(Dataset entries)

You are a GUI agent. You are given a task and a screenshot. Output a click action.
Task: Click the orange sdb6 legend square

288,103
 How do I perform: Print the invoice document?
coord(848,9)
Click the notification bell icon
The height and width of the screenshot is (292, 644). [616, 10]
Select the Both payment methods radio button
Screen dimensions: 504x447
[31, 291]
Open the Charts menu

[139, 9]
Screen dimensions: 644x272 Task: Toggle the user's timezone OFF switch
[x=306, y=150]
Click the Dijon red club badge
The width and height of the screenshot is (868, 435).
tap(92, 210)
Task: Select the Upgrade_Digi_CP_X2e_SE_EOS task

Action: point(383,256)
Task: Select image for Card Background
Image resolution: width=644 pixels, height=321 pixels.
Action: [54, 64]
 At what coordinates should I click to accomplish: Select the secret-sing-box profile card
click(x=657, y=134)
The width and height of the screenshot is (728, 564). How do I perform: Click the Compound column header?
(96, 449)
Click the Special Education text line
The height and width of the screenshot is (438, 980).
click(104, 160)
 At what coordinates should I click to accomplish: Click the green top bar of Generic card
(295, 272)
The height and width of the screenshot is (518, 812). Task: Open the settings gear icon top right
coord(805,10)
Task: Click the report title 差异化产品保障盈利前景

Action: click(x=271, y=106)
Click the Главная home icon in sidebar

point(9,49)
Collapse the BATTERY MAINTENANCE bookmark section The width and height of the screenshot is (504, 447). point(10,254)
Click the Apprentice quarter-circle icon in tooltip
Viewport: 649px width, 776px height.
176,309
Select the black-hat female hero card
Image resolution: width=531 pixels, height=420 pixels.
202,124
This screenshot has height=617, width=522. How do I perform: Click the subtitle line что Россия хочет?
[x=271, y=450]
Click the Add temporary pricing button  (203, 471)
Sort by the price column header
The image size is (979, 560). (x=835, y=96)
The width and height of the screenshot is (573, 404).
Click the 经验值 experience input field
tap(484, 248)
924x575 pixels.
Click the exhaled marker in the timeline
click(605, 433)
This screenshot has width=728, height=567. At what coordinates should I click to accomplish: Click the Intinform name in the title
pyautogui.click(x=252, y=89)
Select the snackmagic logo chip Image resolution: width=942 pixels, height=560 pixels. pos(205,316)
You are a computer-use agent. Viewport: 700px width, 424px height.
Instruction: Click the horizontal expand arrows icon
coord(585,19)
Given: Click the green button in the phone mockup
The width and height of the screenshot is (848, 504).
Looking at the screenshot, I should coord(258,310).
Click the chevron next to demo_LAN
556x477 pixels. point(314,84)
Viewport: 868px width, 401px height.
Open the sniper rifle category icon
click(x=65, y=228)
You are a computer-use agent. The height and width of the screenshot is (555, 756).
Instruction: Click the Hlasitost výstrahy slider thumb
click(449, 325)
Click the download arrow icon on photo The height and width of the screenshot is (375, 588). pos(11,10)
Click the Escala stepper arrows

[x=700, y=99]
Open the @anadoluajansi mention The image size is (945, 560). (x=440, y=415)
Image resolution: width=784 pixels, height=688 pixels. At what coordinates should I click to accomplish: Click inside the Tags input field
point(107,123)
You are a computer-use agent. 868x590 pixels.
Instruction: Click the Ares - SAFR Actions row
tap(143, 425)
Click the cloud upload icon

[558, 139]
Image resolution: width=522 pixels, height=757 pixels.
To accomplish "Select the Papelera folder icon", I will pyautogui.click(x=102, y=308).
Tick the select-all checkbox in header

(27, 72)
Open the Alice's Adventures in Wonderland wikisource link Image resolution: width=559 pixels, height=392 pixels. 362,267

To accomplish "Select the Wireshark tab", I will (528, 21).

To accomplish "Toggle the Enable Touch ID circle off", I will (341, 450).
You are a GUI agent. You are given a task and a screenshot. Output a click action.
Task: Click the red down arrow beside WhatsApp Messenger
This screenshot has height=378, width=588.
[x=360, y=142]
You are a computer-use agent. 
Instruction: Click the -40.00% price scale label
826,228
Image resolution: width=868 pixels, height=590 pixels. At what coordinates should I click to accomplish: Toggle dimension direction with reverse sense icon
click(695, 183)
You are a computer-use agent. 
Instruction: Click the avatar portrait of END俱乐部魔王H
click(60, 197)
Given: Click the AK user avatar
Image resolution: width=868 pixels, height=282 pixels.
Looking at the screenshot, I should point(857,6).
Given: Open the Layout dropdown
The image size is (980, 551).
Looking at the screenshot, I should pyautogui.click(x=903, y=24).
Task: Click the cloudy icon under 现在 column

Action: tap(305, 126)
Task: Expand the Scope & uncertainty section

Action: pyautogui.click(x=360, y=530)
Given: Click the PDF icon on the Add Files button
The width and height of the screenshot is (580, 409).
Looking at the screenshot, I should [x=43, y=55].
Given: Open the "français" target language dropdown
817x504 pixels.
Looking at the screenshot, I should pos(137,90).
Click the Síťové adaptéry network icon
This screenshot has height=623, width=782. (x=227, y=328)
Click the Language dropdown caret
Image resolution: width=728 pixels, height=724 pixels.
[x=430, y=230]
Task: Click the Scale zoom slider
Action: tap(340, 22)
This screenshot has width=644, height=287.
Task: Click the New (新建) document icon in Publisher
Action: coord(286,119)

• WHAT YOU WILL DO:
What you return should be the records above, repeated exactly.

• ANSWER SECTION:
You are a GUI agent. You are given a task and a screenshot. Output a click action.
Task: Click the orange sdb6 legend square

288,103
 How do I perform: Print the invoice document?
coord(848,9)
Click the notification bell icon
The height and width of the screenshot is (292, 644). [616, 10]
Select the Both payment methods radio button
Screen dimensions: 504x447
[31, 291]
Open the Charts menu

[139, 9]
Screen dimensions: 644x272 Task: Toggle the user's timezone OFF switch
[x=306, y=150]
Click the Dijon red club badge
The width and height of the screenshot is (868, 435).
tap(92, 210)
Task: Select the Upgrade_Digi_CP_X2e_SE_EOS task

Action: point(383,256)
Task: Select image for Card Background
Image resolution: width=644 pixels, height=321 pixels.
Action: [54, 64]
 At what coordinates should I click to accomplish: Select the secret-sing-box profile card
click(x=657, y=134)
The width and height of the screenshot is (728, 564). How do I perform: Click the Compound column header?
(96, 449)
Click the Special Education text line
The height and width of the screenshot is (438, 980).
click(104, 160)
 At what coordinates should I click to accomplish: Click the green top bar of Generic card
(295, 272)
The height and width of the screenshot is (518, 812). Task: Open the settings gear icon top right
coord(805,10)
Task: Click the report title 差异化产品保障盈利前景

Action: click(x=271, y=106)
Click the Главная home icon in sidebar

point(9,49)
Collapse the BATTERY MAINTENANCE bookmark section The width and height of the screenshot is (504, 447). point(10,254)
Click the Apprentice quarter-circle icon in tooltip
Viewport: 649px width, 776px height.
176,309
Select the black-hat female hero card
Image resolution: width=531 pixels, height=420 pixels.
202,124
This screenshot has height=617, width=522. How do I perform: Click the subtitle line что Россия хочет?
[x=271, y=450]
Click the Add temporary pricing button  (203, 471)
Sort by the price column header
The image size is (979, 560). (x=835, y=96)
The width and height of the screenshot is (573, 404).
Click the 经验值 experience input field
tap(484, 248)
924x575 pixels.
Click the exhaled marker in the timeline
click(605, 433)
This screenshot has width=728, height=567. At what coordinates should I click to accomplish: Click the Intinform name in the title
pyautogui.click(x=252, y=89)
Select the snackmagic logo chip Image resolution: width=942 pixels, height=560 pixels. pos(205,316)
You are a computer-use agent. Viewport: 700px width, 424px height.
Instruction: Click the horizontal expand arrows icon
coord(585,19)
Given: Click the green button in the phone mockup
The width and height of the screenshot is (848, 504).
Looking at the screenshot, I should coord(258,310).
Click the chevron next to demo_LAN
556x477 pixels. point(314,84)
Viewport: 868px width, 401px height.
Open the sniper rifle category icon
click(x=65, y=228)
You are a computer-use agent. The height and width of the screenshot is (555, 756).
Instruction: Click the Hlasitost výstrahy slider thumb
click(449, 325)
Click the download arrow icon on photo The height and width of the screenshot is (375, 588). pos(11,10)
Click the Escala stepper arrows

[x=700, y=99]
Open the @anadoluajansi mention The image size is (945, 560). (x=440, y=415)
Image resolution: width=784 pixels, height=688 pixels. At what coordinates should I click to accomplish: Click inside the Tags input field
point(107,123)
You are a computer-use agent. 868x590 pixels.
Instruction: Click the Ares - SAFR Actions row
tap(143, 425)
Click the cloud upload icon

[558, 139]
Image resolution: width=522 pixels, height=757 pixels.
To accomplish "Select the Papelera folder icon", I will pyautogui.click(x=102, y=308).
Tick the select-all checkbox in header

(27, 72)
Open the Alice's Adventures in Wonderland wikisource link Image resolution: width=559 pixels, height=392 pixels. 362,267

To accomplish "Select the Wireshark tab", I will (528, 21).

To accomplish "Toggle the Enable Touch ID circle off", I will (341, 450).
You are a GUI agent. You are given a task and a screenshot. Output a click action.
Task: Click the red down arrow beside WhatsApp Messenger
This screenshot has height=378, width=588.
[x=360, y=142]
You are a computer-use agent. 
Instruction: Click the -40.00% price scale label
826,228
Image resolution: width=868 pixels, height=590 pixels. At what coordinates should I click to accomplish: Toggle dimension direction with reverse sense icon
click(695, 183)
You are a computer-use agent. 
Instruction: Click the avatar portrait of END俱乐部魔王H
click(60, 197)
Given: Click the AK user avatar
Image resolution: width=868 pixels, height=282 pixels.
Looking at the screenshot, I should point(857,6).
Given: Open the Layout dropdown
The image size is (980, 551).
Looking at the screenshot, I should pyautogui.click(x=903, y=24).
Task: Click the cloudy icon under 现在 column

Action: tap(305, 126)
Task: Expand the Scope & uncertainty section

Action: pyautogui.click(x=360, y=530)
Given: Click the PDF icon on the Add Files button
The width and height of the screenshot is (580, 409).
Looking at the screenshot, I should [x=43, y=55].
Given: Open the "français" target language dropdown
817x504 pixels.
Looking at the screenshot, I should pos(137,90).
Click the Síťové adaptéry network icon
This screenshot has height=623, width=782. (x=227, y=328)
Click the Language dropdown caret
Image resolution: width=728 pixels, height=724 pixels.
[x=430, y=230]
Task: Click the Scale zoom slider
Action: tap(340, 22)
This screenshot has width=644, height=287.
Task: Click the New (新建) document icon in Publisher
Action: coord(286,119)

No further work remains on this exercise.